Complete the following:
1) Update the article on completing the square: reproduce it from "The subchapter 3.5" up to and including "some rights reserved.", replacing "gory" with "full".
2) In the article on completing the square, which equation of the book are the derived results?
3) Summarize the article on completing the square in two sentences.

Document extract:
Completing the Square for Multivariate Normal Model

The subchapter 3.5 of Bayesian Data Analysis Third Edition gives distributional results of Bayesian inference for the parameters of a multivariate normal distribution with a known variance. Additionally, this article discusses the derivation of those results (Equation 3.13 of the book) in gory details.

img1

$\pmb{\text{Figure 1}}$: A posterior distribution equals to a likelihood times a prior divided by a piece of evidence. Image taken from Wikipedia, some rights reserved.

Dataset excerpts:
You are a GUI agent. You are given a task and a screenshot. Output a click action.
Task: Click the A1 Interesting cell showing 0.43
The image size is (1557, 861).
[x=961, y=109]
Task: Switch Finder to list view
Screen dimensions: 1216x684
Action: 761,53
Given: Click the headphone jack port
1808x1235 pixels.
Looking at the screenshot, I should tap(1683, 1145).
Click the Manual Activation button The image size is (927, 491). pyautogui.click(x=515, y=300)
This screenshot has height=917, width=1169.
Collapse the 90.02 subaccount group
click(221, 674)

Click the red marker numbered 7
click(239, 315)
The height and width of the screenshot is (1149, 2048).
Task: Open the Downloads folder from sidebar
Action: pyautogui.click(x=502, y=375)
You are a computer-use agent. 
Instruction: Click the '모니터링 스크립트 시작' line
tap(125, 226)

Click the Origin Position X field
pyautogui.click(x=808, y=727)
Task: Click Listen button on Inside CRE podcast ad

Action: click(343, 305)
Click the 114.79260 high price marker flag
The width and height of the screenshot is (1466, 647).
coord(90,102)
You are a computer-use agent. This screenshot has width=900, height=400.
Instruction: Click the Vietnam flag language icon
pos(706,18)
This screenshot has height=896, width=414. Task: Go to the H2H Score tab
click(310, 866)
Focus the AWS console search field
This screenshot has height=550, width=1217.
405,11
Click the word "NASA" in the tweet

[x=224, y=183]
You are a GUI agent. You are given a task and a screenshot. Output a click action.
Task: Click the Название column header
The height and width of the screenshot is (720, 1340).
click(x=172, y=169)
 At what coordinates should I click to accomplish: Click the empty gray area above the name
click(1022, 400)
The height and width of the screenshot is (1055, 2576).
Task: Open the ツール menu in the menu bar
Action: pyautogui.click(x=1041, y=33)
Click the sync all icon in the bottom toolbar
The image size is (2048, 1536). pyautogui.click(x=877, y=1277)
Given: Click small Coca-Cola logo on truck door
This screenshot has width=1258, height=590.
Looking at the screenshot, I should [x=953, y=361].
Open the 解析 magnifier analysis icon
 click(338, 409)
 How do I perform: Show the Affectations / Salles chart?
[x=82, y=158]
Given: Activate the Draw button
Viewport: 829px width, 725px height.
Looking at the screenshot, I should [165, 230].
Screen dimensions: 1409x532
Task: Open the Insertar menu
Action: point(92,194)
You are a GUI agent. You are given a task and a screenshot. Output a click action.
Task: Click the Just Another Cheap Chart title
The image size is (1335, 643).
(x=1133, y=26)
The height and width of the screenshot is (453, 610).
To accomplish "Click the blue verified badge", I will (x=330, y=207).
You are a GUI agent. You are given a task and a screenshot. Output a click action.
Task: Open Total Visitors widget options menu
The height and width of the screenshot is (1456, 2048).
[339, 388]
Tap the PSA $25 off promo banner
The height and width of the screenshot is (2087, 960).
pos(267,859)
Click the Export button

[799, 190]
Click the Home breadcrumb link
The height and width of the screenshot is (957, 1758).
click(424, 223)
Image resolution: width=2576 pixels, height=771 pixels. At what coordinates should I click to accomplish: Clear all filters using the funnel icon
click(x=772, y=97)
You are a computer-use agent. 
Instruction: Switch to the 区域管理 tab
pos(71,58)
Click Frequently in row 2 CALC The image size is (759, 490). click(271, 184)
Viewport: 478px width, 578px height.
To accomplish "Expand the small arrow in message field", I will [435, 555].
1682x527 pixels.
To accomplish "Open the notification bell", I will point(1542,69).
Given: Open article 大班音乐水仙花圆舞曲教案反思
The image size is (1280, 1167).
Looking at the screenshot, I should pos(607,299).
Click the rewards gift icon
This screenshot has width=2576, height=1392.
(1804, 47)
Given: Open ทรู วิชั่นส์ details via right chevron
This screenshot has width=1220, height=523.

Solution set:
1)
The subchapter 3.5 of Bayesian Data Analysis Third Edition gives distributional results of Bayesian inference for the parameters of a multivariate normal distribution with a known variance. Additionally, this article discusses the derivation of those results (Equation 3.13 of the book) in full details.

img1

$\pmb{\text{Figure 1}}$: A posterior distribution equals to a likelihood times a prior divided by a piece of evidence. Image taken from Wikipedia, some rights reserved.

2) Equation 3.13 of Bayesian Data Analysis Third Edition.

3) Subchapter 3.5 of Bayesian Data Analysis Third Edition gives distributional results of Bayesian inference for the parameters of a multivariate normal distribution with a known variance, and the article works through the derivation of those results (Equation 3.13) in detail. An accompanying figure states that a posterior distribution equals a likelihood times a prior divided by the evidence.